Described herein is a [1,4]-hydride shift mediated expeditious synthesis of 1-aminoindane derivatives A wide variety of substrates could be employed in this reaction to afford various indane derivatives in good to excellent chem. yields. E.g., The desired [1,4]-hydride shift process was realized when benzylidenemalonate (I) was employed as the substrate. Upon treatment of I with 5 mol% Yb(OTf)₃ in refluxing ClCH₂CH₂Cl, the desired reaction proceeded smoothly to afford indane derivative II in a quant. yield with a short reaction time (0.5 h). Examination of the amine moiety revealed that the sterically hindered amine is the key to achieving both low catalyst loading and excellent chem. yields. In the experiment, the researchers used many compounds, for example, 2-Bromo-4-fluorobenzylbromide (cas: 61150-57-0Name: 2-Bromo-4-fluorobenzylbromide).

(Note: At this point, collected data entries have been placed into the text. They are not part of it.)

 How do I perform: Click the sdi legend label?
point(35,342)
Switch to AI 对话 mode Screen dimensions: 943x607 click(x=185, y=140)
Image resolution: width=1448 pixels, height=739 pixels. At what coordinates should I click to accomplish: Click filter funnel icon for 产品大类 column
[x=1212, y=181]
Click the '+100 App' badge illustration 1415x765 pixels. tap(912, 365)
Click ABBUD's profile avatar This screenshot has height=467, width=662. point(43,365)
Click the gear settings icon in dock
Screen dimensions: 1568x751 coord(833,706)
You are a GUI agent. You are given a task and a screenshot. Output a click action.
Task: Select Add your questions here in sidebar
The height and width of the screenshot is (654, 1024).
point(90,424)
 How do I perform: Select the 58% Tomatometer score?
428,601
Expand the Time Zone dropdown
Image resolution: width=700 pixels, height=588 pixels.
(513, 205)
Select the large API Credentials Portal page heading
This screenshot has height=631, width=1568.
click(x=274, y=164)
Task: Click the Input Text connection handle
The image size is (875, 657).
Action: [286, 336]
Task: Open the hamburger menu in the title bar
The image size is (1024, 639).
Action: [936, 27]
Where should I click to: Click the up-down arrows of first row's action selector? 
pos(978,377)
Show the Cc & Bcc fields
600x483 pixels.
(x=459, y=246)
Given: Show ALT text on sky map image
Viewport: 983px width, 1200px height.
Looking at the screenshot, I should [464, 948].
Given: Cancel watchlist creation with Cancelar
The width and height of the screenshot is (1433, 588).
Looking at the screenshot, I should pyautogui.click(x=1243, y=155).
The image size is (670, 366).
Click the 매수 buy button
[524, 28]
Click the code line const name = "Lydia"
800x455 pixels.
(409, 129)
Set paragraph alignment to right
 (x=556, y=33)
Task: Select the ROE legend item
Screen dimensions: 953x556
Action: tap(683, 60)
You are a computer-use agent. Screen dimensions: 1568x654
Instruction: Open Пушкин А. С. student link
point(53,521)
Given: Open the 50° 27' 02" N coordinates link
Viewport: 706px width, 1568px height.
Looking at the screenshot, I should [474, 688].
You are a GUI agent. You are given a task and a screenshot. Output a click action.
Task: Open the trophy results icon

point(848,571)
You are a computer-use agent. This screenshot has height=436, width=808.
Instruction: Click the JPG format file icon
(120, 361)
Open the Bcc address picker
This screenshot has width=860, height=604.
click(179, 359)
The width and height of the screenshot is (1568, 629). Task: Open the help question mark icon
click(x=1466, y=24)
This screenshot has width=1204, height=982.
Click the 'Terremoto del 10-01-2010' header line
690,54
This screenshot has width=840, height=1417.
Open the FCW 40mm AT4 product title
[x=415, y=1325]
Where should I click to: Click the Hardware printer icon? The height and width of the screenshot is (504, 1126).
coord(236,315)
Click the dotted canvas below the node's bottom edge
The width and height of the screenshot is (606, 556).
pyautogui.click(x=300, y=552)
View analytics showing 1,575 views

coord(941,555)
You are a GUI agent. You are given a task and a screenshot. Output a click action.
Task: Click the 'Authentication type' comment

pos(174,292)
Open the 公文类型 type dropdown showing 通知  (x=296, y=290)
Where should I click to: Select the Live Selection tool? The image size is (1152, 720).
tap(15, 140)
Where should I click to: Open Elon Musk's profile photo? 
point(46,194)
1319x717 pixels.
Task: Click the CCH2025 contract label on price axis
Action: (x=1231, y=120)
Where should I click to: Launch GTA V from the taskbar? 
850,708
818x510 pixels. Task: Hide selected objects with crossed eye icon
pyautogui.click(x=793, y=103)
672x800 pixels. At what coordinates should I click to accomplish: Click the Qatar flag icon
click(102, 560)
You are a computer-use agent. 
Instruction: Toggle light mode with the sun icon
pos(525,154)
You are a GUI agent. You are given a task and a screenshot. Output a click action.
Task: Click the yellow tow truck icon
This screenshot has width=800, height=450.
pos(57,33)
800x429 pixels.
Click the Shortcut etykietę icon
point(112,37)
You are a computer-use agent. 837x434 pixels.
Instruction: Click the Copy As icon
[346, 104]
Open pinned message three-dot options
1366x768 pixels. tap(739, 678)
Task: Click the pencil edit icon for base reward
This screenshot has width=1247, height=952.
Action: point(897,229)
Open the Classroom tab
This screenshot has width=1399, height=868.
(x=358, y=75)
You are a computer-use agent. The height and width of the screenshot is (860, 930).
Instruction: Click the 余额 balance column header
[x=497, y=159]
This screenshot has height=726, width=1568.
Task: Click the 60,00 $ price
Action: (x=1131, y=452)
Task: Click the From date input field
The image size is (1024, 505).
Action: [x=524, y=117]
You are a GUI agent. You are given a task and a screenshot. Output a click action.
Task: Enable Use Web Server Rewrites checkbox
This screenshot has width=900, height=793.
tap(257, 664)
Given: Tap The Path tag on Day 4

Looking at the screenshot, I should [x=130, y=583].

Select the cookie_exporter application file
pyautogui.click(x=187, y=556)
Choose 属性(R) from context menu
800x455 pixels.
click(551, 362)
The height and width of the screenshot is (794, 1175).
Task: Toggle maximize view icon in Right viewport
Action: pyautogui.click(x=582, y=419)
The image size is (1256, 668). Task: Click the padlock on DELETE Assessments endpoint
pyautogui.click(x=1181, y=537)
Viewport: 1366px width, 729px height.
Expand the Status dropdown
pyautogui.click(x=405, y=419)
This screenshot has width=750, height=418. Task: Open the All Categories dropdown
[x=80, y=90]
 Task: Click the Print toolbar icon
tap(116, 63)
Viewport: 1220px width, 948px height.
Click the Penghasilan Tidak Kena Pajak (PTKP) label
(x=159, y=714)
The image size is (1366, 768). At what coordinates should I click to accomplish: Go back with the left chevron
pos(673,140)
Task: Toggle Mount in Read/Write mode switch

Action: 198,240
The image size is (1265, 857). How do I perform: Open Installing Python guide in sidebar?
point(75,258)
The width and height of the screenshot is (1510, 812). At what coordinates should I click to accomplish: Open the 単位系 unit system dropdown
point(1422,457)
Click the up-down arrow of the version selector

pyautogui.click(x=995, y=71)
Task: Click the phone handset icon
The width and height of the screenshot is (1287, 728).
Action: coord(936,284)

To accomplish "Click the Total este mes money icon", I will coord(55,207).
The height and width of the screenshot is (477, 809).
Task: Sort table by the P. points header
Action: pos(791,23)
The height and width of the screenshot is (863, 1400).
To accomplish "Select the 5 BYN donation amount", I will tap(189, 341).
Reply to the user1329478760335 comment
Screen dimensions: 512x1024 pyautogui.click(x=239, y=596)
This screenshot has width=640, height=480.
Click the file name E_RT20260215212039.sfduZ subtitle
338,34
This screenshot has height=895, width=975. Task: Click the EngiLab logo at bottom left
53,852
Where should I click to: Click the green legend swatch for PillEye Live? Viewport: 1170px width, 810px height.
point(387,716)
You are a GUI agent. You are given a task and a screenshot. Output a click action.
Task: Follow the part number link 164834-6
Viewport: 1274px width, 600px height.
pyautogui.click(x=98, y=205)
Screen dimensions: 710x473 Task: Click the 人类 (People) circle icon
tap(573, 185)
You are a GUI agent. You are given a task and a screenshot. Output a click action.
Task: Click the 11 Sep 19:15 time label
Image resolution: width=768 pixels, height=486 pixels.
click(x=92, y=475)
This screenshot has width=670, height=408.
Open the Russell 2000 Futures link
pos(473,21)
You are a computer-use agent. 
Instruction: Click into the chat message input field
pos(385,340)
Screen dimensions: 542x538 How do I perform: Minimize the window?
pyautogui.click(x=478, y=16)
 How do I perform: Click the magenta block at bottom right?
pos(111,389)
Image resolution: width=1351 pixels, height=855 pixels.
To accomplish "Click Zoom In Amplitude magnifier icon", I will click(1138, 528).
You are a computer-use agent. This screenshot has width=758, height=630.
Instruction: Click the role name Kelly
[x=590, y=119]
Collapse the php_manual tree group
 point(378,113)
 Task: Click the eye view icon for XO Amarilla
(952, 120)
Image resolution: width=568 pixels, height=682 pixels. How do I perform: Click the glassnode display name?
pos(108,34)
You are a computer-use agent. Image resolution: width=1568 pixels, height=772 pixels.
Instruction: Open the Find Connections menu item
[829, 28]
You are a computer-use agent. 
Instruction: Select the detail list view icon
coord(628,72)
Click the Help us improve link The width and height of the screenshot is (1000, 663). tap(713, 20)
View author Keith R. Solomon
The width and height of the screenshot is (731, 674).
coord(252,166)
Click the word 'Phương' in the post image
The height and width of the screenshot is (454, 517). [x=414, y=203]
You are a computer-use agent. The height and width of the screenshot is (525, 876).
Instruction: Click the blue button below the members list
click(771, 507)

2-Bromo-4-fluorobenzylbromide (cas: 61150-57-0) belongs to organobromine compounds. Most organobromine compounds, like most organohalide compounds, are relatively nonpolar. The principal reactions for organobromides include dehydrobromination, Grignard reactions, reductive coupling, and nucleophilic substitution.Name: 2-Bromo-4-fluorobenzylbromide

Referemce:
Bromide – Wikipedia,
bromide – Wiktionary

Neighboring-group effects on the rate of metal ion catalyzed decarboxylation of dimethyloxalacetic acid was written by Claus, Kenneth G.;Rund, John V.. And the article was included in Inorganic Chemistry in 1969.Application of 22426-14-8 This article mentions the following:

Some rates of the metal ion catalyzed reaction of dimethyloxalacetic acid to give 2-oxo-3-methylbutanoic acid and CO2 are reported. The catalysts are 1:1 complexes of 2-substituted 1,10-phenanthrolines with zinc (II) and manganese (II). In the complexes, the substituents are quite close to the metal ions and could affect the reaction rate by several modes of interaction with the metal or the substrate. The principal effect in zinc complexes is the result of the electron-donating power of the substituent. For manganese complexes, steric inhibition of the approach of the substrate to the metal ion seems to be more important. Some amine substituents are examined to see whether they may be able to react directly with the substrate. The syntheses for some new phenanthroline derivatives are reported. In the experiment, the researchers used many compounds, for example, 2-Bromo-1,10-phenanthroline (cas: 22426-14-8Application of 22426-14-8).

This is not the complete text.